Abdul Rasheed Azad
Published Date: Sep 14, 2018
Serious structural reforms needed to tackle economic mess: speakers
While discussing Pakistan’s current economic outlook, speakers at a seminar said that it is not much promising as economy is facing serious pressures on all accounts. They said to deal with the fiscal, monetary and balance of trade issues, serious structural reforms at all level are requisite to prevent economic crisis.
While addressing the ‘National Symposium on State of the Economy,’ organized by the Sustainable Development Policy Institute (SDPI) in collaboration with Beacon House National University (BNU) here on Thursday, the experts said that to ease pressure attributed to current account deficit, the government needs to focus on curtailing non-essential imports, promoting competitiveness of exporting enterprises, attracting foreign direct investment and encouraging greater remittance inflows.
They said that more discussions and debates around the future strategic direction of Pakistan economy are needed than ever before. Reforming tax policy, energy sector, and public sector enterprises are a key to fiscal sustainability of Pakistan to bring down the cost of doing business, they added. "Our focus should be on those sectors and areas where revenues can be generated in the short-term. We also need to adjust and amend tariff structure," they suggested.
Speaking on the occasion, former Minister & Deputy Chairman Planning Commission Sartaj Aziz said that the government in medium-term should identify growth areas which are labor-intensive and technology-oriented for sustained growth. He said, "We should not overlook poverty and other social sectors. We should rather take measures to expand the social safety net for the vulnerable group through the help of technology," Aziz suggested.
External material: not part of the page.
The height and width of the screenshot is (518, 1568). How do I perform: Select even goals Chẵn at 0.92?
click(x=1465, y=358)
He said that the government should be mindful while choosing those short-term measures which should not affect the growth rate. He stressed the government to implement Pakistan’s first ever Water Policy which was approved in April 2018 to overcome water related challenges.
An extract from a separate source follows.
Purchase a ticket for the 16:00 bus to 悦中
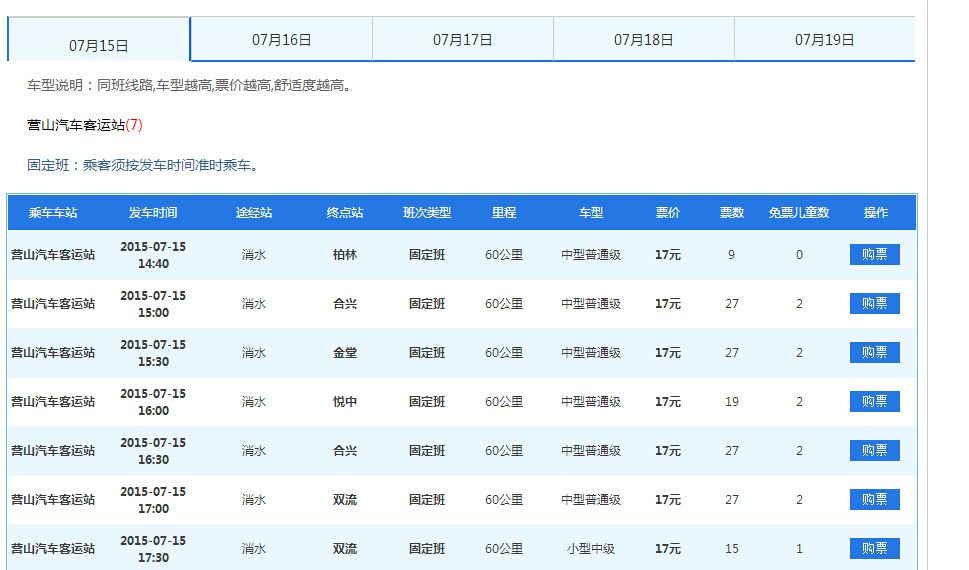The width and height of the screenshot is (969, 570). click(874, 402)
Former Finance Minister Dr Hafeez A Pasha said that Pakistan’s revenues are not diverse enough while development expenditure phenomenally is all the times high. He said that the structural problem in last few years is net revenue receipt of the federal government that had actually declined in absolute terms, even though the Federal Board of Revenue (FBR) targets grown up which are mainly non-tax revenues and non-FBR taxes. He said that the problem lies with the revenue projections which require adjustments.
He suggested that the incumbent government in short-term should raise tax exemption limit on income tax to Rs 800,000, whereas tariff rates need to be brought down from 30 percent to 25 percent by revising the Finance Bill 2017.
He said that the government should liberalize the economy while bringing down the tariffs on imports. He suggested steps to expand the tax base, such as compulsory filing of returns by the citizens and registered companies, etc. Moreover, he suggested the program for rightsizing to cut the expenditures. He further said that there are three areas that require serious attention in the Public Sector Development Program (PSDP): water, power distribution and transmission and China-Pakistan Economic Corridor (CPEC), which are an engine of growth in the long-term.
Former Governor State Bank of Pakistan and Vice Chancellor Beacon House National University, Shahid H Kardar said that Pakistan’s economy is facing serious challenges of current account deficit and the trade deficit, which have reached exceptionally high levels. He said that the foreign exchange reserves are at a perilously low level and continuously under stress. To check the increasing vulnerability of the rupee, the economy has to be stabilized on a more or less emergency basis, he added.
Executive Director SDPI, Dr Abid Qaiyum said that it is unfortunate that the economy is such a subject which is being politicized in Pakistan. He said that macroeconomic imbalances, if not addressed in time, can also put the newfound economic growth in danger and can threaten the prospects of long-term sustainable development in the country. He said that their aim is to provide independent advice to the government on policy issues.